[Item-finding records]
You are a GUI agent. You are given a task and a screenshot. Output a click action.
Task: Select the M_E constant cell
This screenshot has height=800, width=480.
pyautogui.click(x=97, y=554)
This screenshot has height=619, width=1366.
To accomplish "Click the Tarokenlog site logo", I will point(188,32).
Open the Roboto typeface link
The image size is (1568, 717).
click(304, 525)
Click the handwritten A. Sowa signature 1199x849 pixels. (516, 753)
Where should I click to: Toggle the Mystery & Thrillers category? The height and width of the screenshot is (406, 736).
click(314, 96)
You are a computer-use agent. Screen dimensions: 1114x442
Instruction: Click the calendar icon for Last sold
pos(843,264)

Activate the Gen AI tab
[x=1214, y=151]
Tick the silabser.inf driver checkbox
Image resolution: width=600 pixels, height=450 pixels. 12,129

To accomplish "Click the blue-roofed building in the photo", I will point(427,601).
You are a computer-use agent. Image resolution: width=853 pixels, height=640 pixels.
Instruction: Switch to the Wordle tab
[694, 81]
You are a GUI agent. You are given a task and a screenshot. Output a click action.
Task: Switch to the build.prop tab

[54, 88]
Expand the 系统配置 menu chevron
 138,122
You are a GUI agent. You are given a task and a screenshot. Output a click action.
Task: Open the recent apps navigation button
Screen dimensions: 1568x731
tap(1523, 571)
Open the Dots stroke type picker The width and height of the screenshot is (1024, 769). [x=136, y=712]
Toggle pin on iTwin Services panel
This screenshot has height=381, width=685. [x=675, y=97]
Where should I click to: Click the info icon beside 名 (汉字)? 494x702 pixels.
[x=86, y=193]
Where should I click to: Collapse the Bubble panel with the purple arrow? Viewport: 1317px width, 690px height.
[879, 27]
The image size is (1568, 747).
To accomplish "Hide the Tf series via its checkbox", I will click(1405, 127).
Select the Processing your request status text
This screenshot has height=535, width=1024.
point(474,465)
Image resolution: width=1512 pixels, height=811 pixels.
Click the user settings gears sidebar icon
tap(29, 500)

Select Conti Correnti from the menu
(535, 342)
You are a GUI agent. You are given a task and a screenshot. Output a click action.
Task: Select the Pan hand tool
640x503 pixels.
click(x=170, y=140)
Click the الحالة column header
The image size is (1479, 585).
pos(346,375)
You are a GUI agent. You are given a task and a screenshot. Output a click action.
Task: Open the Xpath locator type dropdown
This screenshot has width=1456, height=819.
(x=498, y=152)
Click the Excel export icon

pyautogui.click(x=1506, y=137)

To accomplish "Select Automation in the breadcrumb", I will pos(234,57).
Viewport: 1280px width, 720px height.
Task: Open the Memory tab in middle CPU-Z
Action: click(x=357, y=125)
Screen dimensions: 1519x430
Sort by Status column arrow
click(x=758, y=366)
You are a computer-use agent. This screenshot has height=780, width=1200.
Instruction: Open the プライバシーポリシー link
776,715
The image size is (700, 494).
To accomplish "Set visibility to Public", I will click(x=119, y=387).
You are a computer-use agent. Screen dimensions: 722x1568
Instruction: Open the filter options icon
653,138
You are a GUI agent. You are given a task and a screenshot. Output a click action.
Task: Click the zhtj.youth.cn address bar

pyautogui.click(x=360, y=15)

**Goal of the exercise:** Reproduce verbatim the lines from the start of the items through the line containing "[x=1214, y=151]", inclusive.

**Response:**
You are a GUI agent. You are given a task and a screenshot. Output a click action.
Task: Select the M_E constant cell
This screenshot has height=800, width=480.
pyautogui.click(x=97, y=554)
This screenshot has height=619, width=1366.
To accomplish "Click the Tarokenlog site logo", I will point(188,32).
Open the Roboto typeface link
The image size is (1568, 717).
click(304, 525)
Click the handwritten A. Sowa signature 1199x849 pixels. (516, 753)
Where should I click to: Toggle the Mystery & Thrillers category? The height and width of the screenshot is (406, 736).
click(314, 96)
You are a computer-use agent. Screen dimensions: 1114x442
Instruction: Click the calendar icon for Last sold
pos(843,264)

Activate the Gen AI tab
[x=1214, y=151]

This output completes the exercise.